A line chart or line graph is a type of chart which displays information as a series of data points called ‘markers’ connected by straight line segments. It is a basic type of chart common in many fields. It is similar to a scatter plot except that the measurement points are ordered (typically by their x-axis value) and joined with straight line segments. A line chart is often used to visualize a trend in data over intervals of time – a time series – thus the line is often drawn chronologically. In these cases they are known as run charts.
An open-high-low-close chart (also OHLC chart) is a type of chart typically used to illustrate movements in the price of a financial instrument over time. Each vertical line on the chart shows the price range (the highest and lowest prices) over one unit of time, e.g., one day or one hour. Tick marks project from each side of the line indicating the opening price (e.g., for a daily bar chart this would be the starting price for that day) on the left, and the closing price for that time period on the right. The bars may be shown in different hues depending on whether prices rose or fell in that period.

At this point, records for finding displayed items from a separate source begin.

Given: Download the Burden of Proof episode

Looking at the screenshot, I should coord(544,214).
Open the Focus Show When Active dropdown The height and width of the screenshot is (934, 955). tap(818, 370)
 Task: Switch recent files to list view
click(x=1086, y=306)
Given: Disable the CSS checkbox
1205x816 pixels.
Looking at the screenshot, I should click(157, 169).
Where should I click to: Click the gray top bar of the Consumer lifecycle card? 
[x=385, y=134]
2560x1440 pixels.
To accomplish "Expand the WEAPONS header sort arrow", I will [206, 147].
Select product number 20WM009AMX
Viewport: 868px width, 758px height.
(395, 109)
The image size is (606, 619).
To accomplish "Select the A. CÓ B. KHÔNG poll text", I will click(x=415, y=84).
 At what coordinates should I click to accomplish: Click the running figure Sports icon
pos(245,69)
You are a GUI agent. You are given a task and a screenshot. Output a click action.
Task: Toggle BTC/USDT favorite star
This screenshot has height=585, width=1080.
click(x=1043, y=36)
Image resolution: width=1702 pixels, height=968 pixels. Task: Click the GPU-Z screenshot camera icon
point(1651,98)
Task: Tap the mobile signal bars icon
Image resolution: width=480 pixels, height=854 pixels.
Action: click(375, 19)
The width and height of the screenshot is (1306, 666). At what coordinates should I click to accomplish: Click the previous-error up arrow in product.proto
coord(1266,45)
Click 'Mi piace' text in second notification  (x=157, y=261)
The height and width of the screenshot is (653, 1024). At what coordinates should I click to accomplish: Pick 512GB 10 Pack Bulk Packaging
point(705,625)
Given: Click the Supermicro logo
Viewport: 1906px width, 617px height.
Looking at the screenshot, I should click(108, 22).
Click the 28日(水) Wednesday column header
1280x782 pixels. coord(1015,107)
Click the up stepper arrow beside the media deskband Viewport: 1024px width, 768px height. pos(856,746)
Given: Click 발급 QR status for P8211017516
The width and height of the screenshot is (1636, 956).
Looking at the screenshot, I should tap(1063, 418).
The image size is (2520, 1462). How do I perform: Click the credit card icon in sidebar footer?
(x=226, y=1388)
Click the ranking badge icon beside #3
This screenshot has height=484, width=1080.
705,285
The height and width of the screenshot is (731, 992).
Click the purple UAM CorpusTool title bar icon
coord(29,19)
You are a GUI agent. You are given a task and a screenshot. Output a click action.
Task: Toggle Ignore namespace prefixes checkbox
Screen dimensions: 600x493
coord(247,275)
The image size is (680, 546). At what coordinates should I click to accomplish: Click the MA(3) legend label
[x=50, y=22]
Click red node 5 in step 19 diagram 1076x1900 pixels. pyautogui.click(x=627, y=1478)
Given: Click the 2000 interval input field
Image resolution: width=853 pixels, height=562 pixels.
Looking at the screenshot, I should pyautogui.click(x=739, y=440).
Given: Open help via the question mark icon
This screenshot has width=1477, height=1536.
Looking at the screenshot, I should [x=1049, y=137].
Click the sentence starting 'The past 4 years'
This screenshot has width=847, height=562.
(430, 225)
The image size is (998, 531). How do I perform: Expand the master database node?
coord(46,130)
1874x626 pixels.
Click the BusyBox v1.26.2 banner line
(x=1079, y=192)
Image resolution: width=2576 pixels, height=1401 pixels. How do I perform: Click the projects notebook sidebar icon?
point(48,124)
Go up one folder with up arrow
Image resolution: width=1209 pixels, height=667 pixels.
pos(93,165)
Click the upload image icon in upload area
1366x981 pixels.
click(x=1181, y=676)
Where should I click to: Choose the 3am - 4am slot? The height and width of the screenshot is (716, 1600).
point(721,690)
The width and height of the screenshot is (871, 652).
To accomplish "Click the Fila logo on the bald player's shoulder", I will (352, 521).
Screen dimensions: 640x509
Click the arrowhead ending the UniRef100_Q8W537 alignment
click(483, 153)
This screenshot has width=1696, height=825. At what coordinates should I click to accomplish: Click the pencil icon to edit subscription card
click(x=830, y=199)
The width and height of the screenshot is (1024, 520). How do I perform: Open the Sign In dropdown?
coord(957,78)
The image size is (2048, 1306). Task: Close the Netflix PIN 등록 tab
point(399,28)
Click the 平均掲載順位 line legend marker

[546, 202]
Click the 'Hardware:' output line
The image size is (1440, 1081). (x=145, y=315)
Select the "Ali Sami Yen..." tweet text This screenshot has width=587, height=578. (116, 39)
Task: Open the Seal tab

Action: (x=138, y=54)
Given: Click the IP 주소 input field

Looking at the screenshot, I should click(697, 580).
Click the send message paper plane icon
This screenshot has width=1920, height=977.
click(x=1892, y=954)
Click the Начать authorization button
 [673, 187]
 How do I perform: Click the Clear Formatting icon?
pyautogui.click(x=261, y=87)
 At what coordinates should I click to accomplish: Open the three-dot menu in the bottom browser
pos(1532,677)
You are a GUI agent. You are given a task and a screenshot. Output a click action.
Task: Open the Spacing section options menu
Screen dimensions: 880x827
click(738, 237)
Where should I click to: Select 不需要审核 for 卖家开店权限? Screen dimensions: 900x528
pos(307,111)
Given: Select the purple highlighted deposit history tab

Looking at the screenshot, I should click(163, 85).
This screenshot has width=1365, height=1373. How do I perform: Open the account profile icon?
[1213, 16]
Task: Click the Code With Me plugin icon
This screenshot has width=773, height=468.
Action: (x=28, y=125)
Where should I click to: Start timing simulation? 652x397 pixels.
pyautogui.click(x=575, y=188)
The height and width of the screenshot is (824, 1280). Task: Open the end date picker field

A candlestick chart (also called Japanese candlestick chart) is a style of financial chart used to describe price movements of a security, derivative, or currency. Each “candlestick” typically shows one day; so for example a one-month chart may show the 20 trading days as 20 “candlesticks”.
It is like a combination of line-chart and a bar-chart: each bar represents all four important pieces of information for that day: the open, the close, the high and the low. Being densely packed with information, they tend to represent trading patterns over short periods of time, often a few days or a few trading sessions.
Candlestick charts are most often used in technical analysis of equity and currency price patterns. They appear superficially similar to box plots, but are unrelated.